**AIM OF THE TASK:** Without leaving out a single line, restate the entries below exactly.

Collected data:

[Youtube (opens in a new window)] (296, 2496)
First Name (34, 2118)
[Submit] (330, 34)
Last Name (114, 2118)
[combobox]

**ANSWER TO THIS EXERCISE:**
[Youtube (opens in a new window)] (296, 2496)
First Name (34, 2118)
[Submit] (330, 34)
Last Name (114, 2118)
[combobox]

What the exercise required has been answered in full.